Exercise objective
All entries are to be retyped without alteration.

———

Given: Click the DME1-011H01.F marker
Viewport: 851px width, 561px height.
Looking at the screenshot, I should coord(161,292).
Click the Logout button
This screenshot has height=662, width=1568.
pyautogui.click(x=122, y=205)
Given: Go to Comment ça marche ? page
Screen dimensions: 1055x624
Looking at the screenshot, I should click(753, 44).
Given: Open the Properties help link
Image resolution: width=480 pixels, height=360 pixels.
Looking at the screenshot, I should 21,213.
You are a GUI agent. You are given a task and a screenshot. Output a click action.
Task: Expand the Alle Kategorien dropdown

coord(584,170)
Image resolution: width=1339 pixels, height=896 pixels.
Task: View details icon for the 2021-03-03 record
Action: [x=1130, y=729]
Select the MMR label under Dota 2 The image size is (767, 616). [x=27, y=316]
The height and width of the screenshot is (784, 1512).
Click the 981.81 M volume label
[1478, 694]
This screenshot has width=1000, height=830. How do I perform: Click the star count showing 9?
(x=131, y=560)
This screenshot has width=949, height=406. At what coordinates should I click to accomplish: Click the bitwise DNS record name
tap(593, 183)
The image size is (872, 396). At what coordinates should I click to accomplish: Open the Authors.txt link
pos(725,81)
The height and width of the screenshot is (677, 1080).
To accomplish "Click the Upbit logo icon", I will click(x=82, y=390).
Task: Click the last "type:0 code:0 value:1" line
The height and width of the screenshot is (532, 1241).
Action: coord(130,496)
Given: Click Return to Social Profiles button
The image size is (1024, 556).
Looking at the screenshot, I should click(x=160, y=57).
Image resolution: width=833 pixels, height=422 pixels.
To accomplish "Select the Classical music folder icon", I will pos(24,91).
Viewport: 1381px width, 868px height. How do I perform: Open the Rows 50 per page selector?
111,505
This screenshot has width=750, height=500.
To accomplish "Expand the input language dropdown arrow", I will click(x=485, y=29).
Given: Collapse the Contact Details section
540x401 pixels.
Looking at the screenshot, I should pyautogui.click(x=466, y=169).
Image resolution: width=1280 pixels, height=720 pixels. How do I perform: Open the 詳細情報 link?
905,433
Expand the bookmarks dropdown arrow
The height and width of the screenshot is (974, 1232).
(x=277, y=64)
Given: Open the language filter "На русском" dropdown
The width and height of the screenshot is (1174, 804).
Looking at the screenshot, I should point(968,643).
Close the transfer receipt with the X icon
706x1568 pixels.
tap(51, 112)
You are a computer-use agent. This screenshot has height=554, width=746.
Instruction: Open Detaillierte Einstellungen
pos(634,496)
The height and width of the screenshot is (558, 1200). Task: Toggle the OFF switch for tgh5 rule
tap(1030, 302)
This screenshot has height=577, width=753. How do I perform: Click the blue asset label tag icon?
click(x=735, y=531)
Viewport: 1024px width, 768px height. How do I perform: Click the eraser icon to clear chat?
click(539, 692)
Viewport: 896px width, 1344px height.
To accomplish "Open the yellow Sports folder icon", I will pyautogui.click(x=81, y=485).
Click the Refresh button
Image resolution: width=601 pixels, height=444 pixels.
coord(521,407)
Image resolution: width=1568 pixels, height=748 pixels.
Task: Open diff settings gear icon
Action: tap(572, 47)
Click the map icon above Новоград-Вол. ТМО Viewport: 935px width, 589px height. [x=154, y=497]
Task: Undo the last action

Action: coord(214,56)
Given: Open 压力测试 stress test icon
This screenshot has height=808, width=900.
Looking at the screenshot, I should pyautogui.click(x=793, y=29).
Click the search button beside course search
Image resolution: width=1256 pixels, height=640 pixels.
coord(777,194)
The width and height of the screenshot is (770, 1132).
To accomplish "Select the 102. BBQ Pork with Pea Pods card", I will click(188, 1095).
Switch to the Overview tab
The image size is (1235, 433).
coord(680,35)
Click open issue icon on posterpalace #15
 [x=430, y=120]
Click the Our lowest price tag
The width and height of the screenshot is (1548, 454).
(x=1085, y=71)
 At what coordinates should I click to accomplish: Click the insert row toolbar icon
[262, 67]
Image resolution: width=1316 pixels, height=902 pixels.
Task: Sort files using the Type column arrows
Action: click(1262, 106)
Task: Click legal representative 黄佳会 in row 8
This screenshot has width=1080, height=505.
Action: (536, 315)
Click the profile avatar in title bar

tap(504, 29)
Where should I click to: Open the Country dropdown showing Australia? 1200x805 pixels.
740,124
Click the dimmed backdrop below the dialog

———

Output for this exercise
Given: Click the DME1-011H01.F marker
Viewport: 851px width, 561px height.
Looking at the screenshot, I should coord(161,292).
Click the Logout button
This screenshot has height=662, width=1568.
pyautogui.click(x=122, y=205)
Given: Go to Comment ça marche ? page
Screen dimensions: 1055x624
Looking at the screenshot, I should click(753, 44).
Given: Open the Properties help link
Image resolution: width=480 pixels, height=360 pixels.
Looking at the screenshot, I should 21,213.
You are a GUI agent. You are given a task and a screenshot. Output a click action.
Task: Expand the Alle Kategorien dropdown

coord(584,170)
Image resolution: width=1339 pixels, height=896 pixels.
Task: View details icon for the 2021-03-03 record
Action: [x=1130, y=729]
Select the MMR label under Dota 2 The image size is (767, 616). [x=27, y=316]
The height and width of the screenshot is (784, 1512).
Click the 981.81 M volume label
[1478, 694]
This screenshot has width=1000, height=830. How do I perform: Click the star count showing 9?
(x=131, y=560)
This screenshot has width=949, height=406. At what coordinates should I click to accomplish: Click the bitwise DNS record name
tap(593, 183)
The image size is (872, 396). At what coordinates should I click to accomplish: Open the Authors.txt link
pos(725,81)
The height and width of the screenshot is (677, 1080).
To accomplish "Click the Upbit logo icon", I will click(x=82, y=390).
Task: Click the last "type:0 code:0 value:1" line
The height and width of the screenshot is (532, 1241).
Action: coord(130,496)
Given: Click Return to Social Profiles button
The image size is (1024, 556).
Looking at the screenshot, I should click(x=160, y=57).
Image resolution: width=833 pixels, height=422 pixels.
To accomplish "Select the Classical music folder icon", I will pos(24,91).
Viewport: 1381px width, 868px height. How do I perform: Open the Rows 50 per page selector?
111,505
This screenshot has width=750, height=500.
To accomplish "Expand the input language dropdown arrow", I will click(x=485, y=29).
Given: Collapse the Contact Details section
540x401 pixels.
Looking at the screenshot, I should pyautogui.click(x=466, y=169).
Image resolution: width=1280 pixels, height=720 pixels. How do I perform: Open the 詳細情報 link?
905,433
Expand the bookmarks dropdown arrow
The height and width of the screenshot is (974, 1232).
(x=277, y=64)
Given: Open the language filter "На русском" dropdown
The width and height of the screenshot is (1174, 804).
Looking at the screenshot, I should point(968,643).
Close the transfer receipt with the X icon
706x1568 pixels.
tap(51, 112)
You are a computer-use agent. This screenshot has height=554, width=746.
Instruction: Open Detaillierte Einstellungen
pos(634,496)
The height and width of the screenshot is (558, 1200). Task: Toggle the OFF switch for tgh5 rule
tap(1030, 302)
This screenshot has height=577, width=753. How do I perform: Click the blue asset label tag icon?
click(x=735, y=531)
Viewport: 1024px width, 768px height. How do I perform: Click the eraser icon to clear chat?
click(539, 692)
Viewport: 896px width, 1344px height.
To accomplish "Open the yellow Sports folder icon", I will pyautogui.click(x=81, y=485).
Click the Refresh button
Image resolution: width=601 pixels, height=444 pixels.
coord(521,407)
Image resolution: width=1568 pixels, height=748 pixels.
Task: Open diff settings gear icon
Action: tap(572, 47)
Click the map icon above Новоград-Вол. ТМО Viewport: 935px width, 589px height. [x=154, y=497]
Task: Undo the last action

Action: coord(214,56)
Given: Open 压力测试 stress test icon
This screenshot has height=808, width=900.
Looking at the screenshot, I should pyautogui.click(x=793, y=29).
Click the search button beside course search
Image resolution: width=1256 pixels, height=640 pixels.
coord(777,194)
The width and height of the screenshot is (770, 1132).
To accomplish "Select the 102. BBQ Pork with Pea Pods card", I will click(188, 1095).
Switch to the Overview tab
The image size is (1235, 433).
coord(680,35)
Click open issue icon on posterpalace #15
 [x=430, y=120]
Click the Our lowest price tag
The width and height of the screenshot is (1548, 454).
(x=1085, y=71)
 At what coordinates should I click to accomplish: Click the insert row toolbar icon
[262, 67]
Image resolution: width=1316 pixels, height=902 pixels.
Task: Sort files using the Type column arrows
Action: click(1262, 106)
Task: Click legal representative 黄佳会 in row 8
This screenshot has width=1080, height=505.
Action: (536, 315)
Click the profile avatar in title bar

tap(504, 29)
Where should I click to: Open the Country dropdown showing Australia? 1200x805 pixels.
740,124
Click the dimmed backdrop below the dialog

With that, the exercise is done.